_Exercise prompt:_ For the data below, transcribe the part that opens with the line containing "You are a computer-use" and closes with the line containing "Click the Valid To date Oct 23, 2022", exactly and with no pictures.

_Data provided:_
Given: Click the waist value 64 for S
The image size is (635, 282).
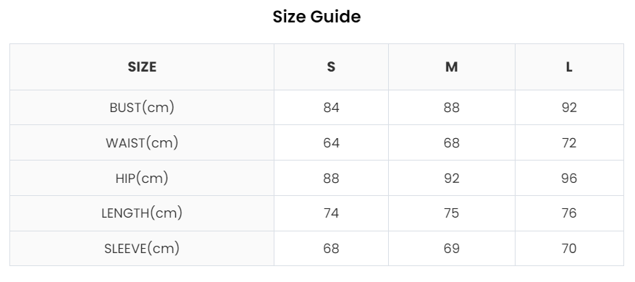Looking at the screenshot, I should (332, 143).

...

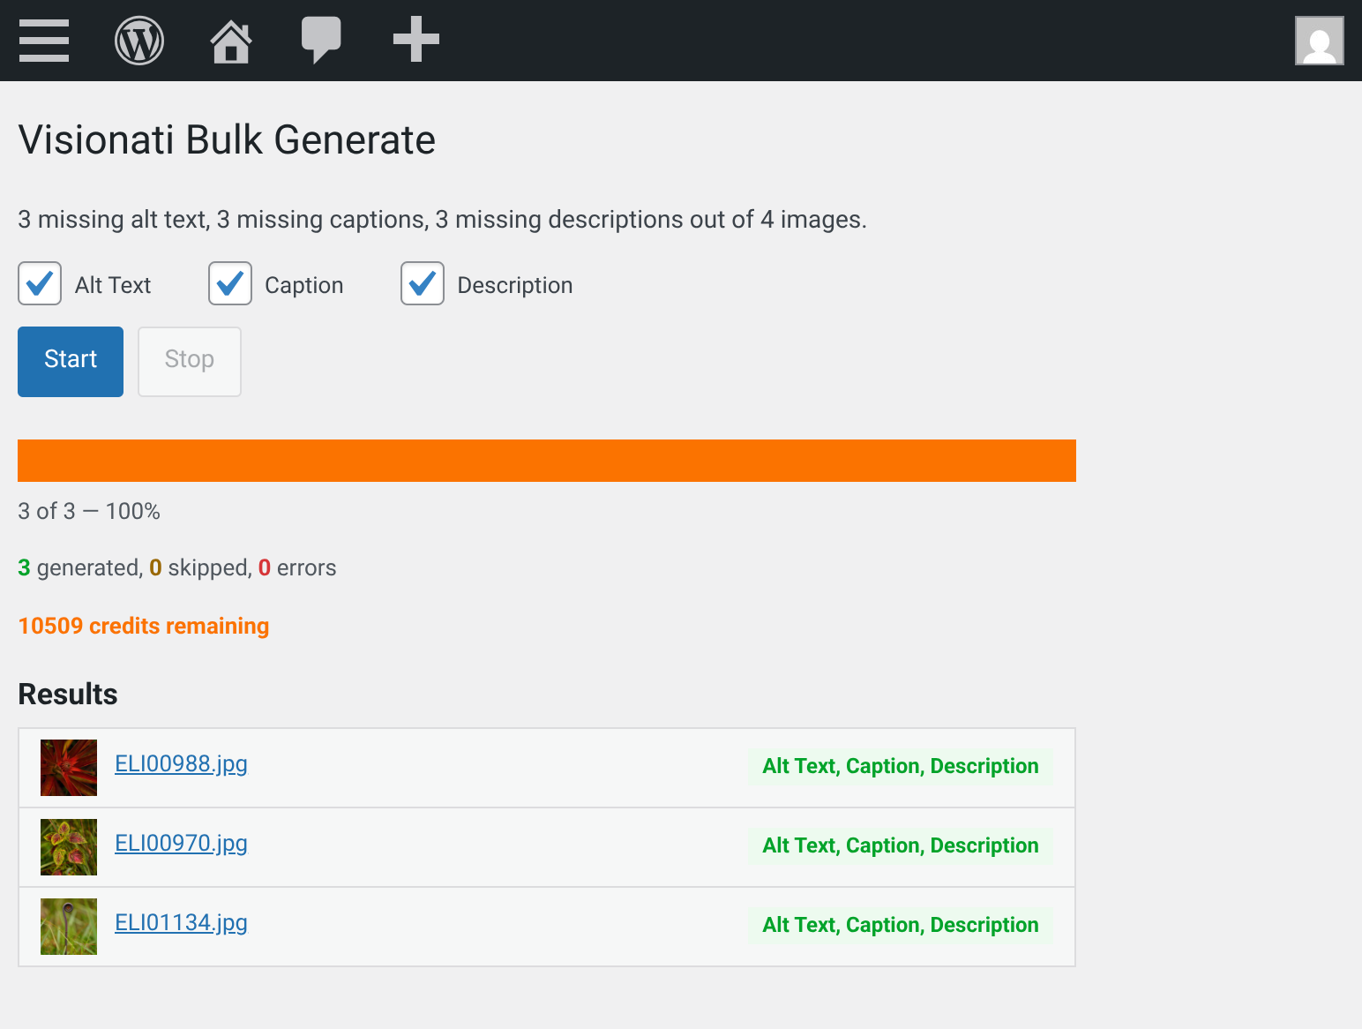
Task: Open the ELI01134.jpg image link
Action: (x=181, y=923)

==

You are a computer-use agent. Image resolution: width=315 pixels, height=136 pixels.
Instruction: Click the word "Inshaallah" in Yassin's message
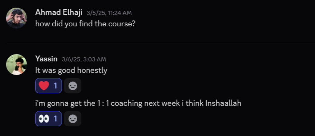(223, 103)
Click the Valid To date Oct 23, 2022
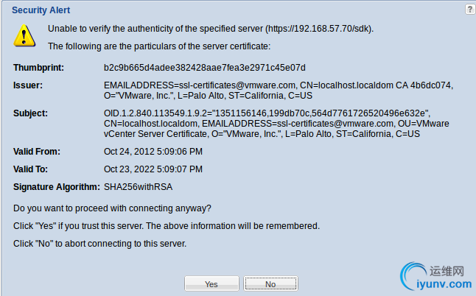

_Exercise solution:_
You are a computer-use agent. Image resolution: width=315 pixels, height=136 pixels.
Instruction: Click the word "Inshaallah" in Yassin's message
(223, 103)
Click the Valid To date Oct 23, 2022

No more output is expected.